The female hormones estrogen and progesterone can affect the amount of serotonin available in the body. Additionally, estrogen increases prostaglandins, which cause menstrual cramps. Both estrogen and prostaglandins are active in the body's anti-pain system.

Eating and Sleeping Patterns

Fasting or missing meals is a major headache trigger. Researchers found that for the majority of more than 2,000 women who experienced a migraine, the lack of food for 5 hours during the day or 13 hours overnight was a primary factor in triggering their headaches.

No one completely understands why this is so. Presumably, fasting can affect the level of neurotransmitters; and low blood sugar from lack of food can cause blood vessels to dilate, leading to headache.

Nighttime sleep and naps during the day also may play a role in the headache process. Too much sleep or too little sleep can trigger headaches in the headache prone.

Environmental Factors

What you do for a living and where you spend your time can also lead to headaches. You might have already had experience with this type of environmental trigger if you work in a place where you inhale fumes or toxins. Some environmental substances that can lead to headaches include: turpentine, carbon tetrachloride, benzine, formaldehyde, heavy metals (especially lead), and carbon monoxide.

Other workplace conditions to consider are bright lights, glare, noise, and eyestrain.

Vision-Related Headaches. Although headaches related to eye disorders occur much less frequently than is generally supposed, eyestrain and diseases of the eye can lead to headaches. Straining your eyes through excessive reading or squinting at a computer screen, for example, will fatigue muscles controlling eye movement. You also may suffer vision-related headaches if you habitually work under flickering fluorescent lights.

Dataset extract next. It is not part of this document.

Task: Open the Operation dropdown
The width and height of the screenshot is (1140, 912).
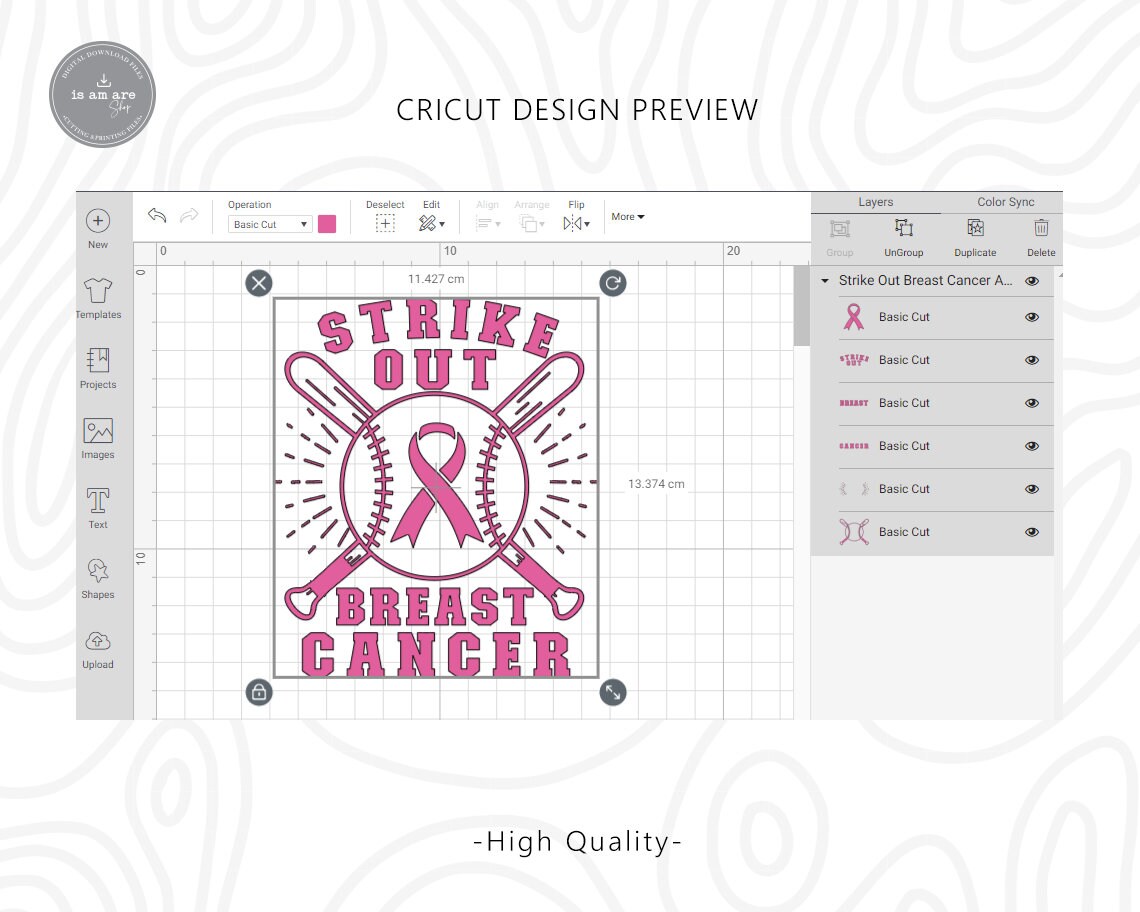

It's difficult to separate eyestrain headache from tension headache. Sitting in the same position for extended periods of time, while reading or typing on a computer, will certainly strain neck and shoulder muscles as well as the eyes.

Narrow-angle glaucoma, a rare eye disease, can cause pain around the eye, forehead, or temple region. Its symptoms mimic those of migraine or cluster headache, so if you have either problem it's important to get your eyes checked, both for this condition and for general vision impairment.

Other Factors. Some headache sufferers experience head pain during or after such exertion as playing tennis, jogging, jumping rope, playing handball, and sexual orgasm. Changes in the weather can change body chemistry, and have been known to trigger headaches. Heavy cigarette smoking and motion can also lead to headache.